> Exercise aim:
Reproduce only the lines between the one holding "The height and" and the one holding "point(399,30)", inclusive, changing "single user" to "account" and leaving everything else in those entries as it is.

□ □ □ □

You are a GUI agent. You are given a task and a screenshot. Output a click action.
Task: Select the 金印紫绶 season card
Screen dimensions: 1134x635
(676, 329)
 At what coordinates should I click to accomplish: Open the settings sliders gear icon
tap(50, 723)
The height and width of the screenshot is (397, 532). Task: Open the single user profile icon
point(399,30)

□ □ □ □

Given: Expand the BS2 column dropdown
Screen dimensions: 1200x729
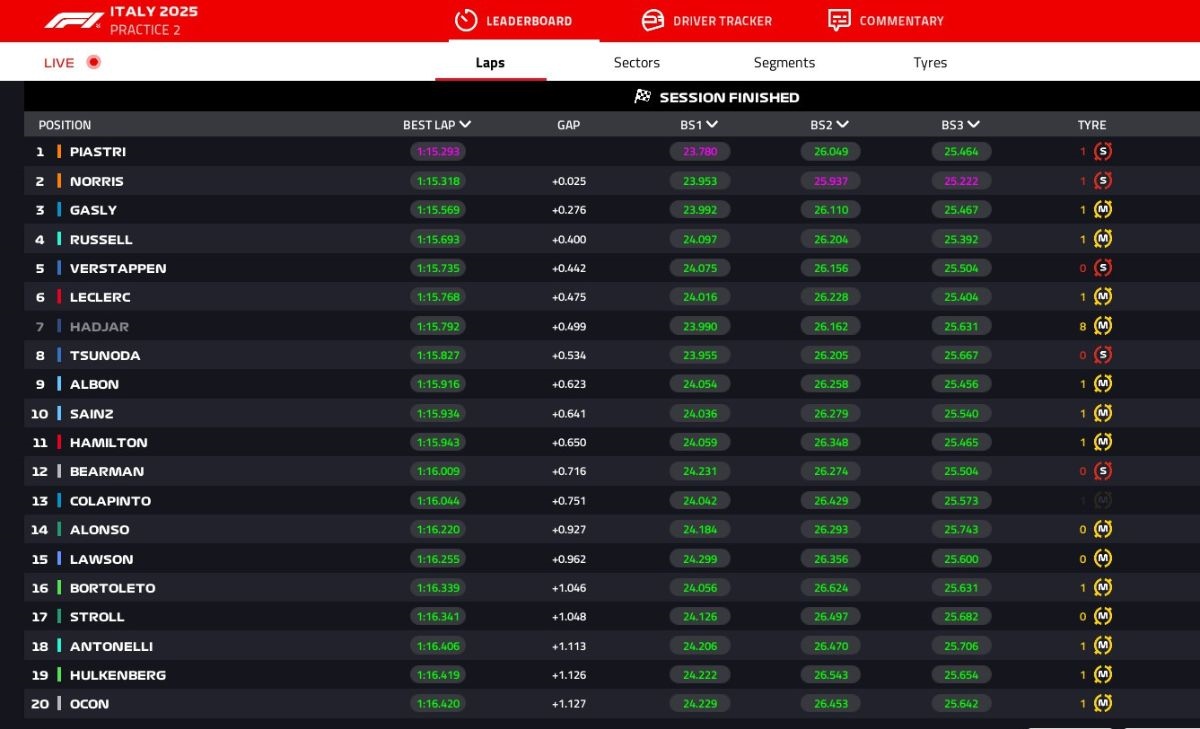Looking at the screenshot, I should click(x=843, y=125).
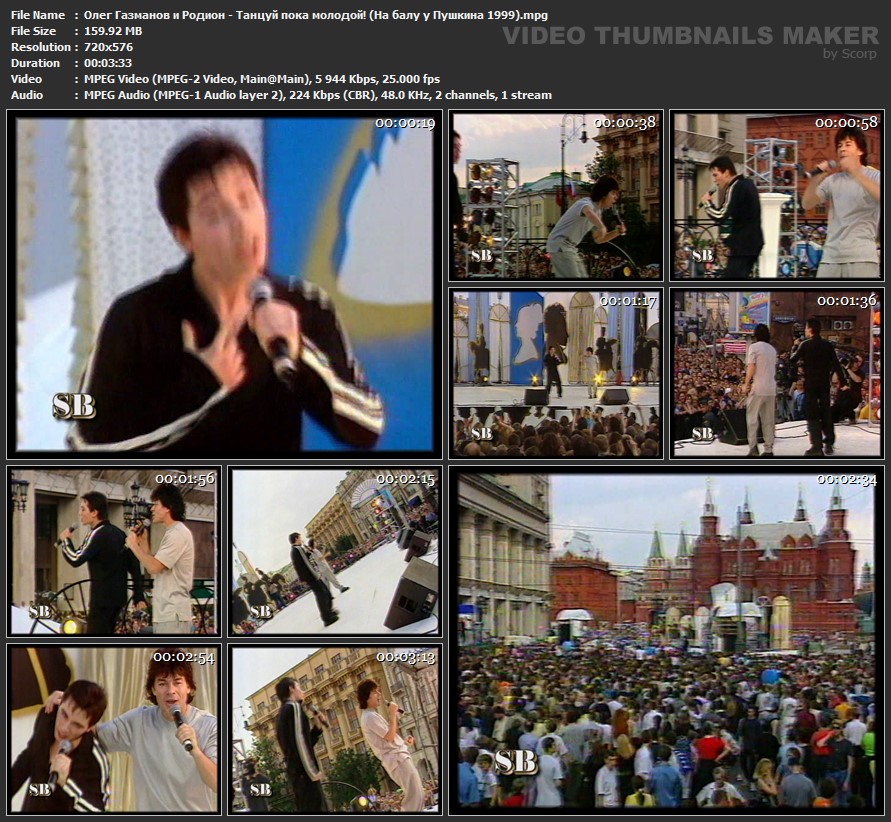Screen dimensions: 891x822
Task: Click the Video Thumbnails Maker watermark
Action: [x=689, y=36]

□ □ □ □

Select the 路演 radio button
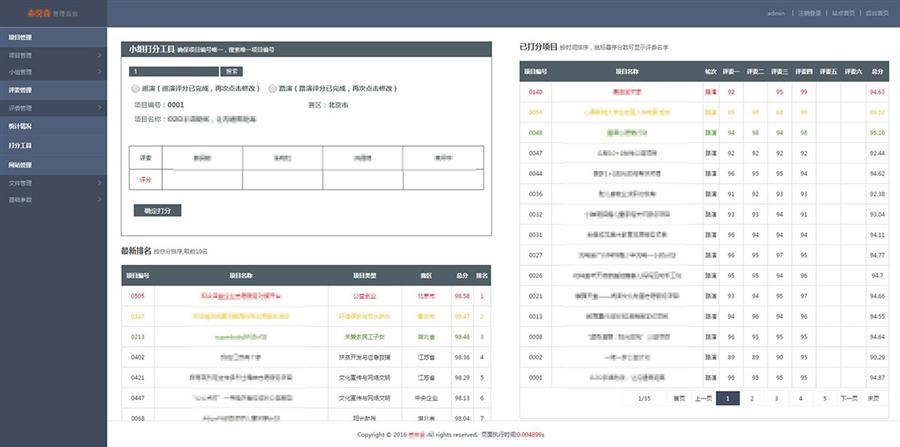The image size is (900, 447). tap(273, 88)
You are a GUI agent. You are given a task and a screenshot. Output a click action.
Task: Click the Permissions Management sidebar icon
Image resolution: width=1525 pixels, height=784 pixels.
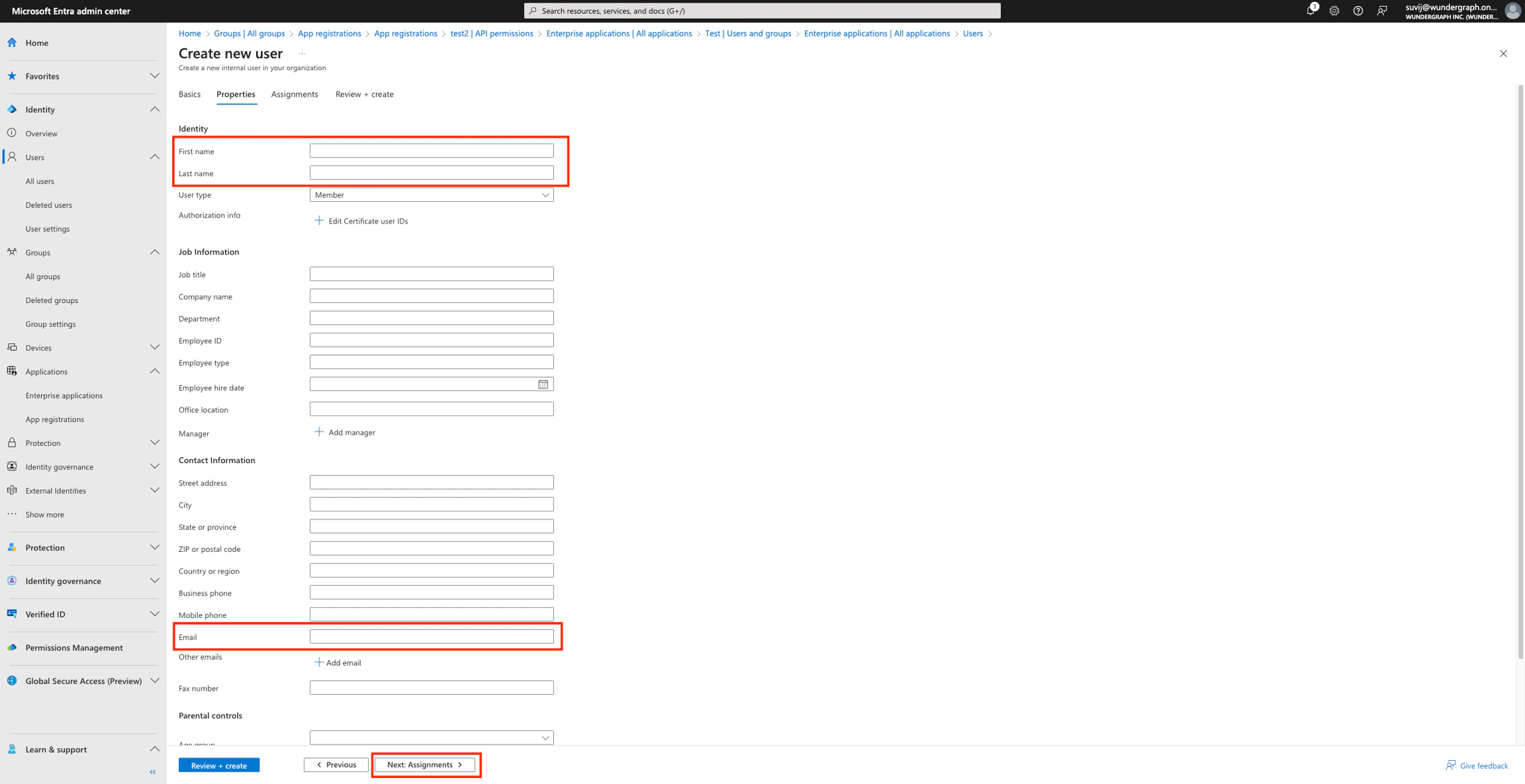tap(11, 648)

□ □ □ □

> Exercise output:
The height and width of the screenshot is (397, 532). Task: Open the account profile icon
point(399,30)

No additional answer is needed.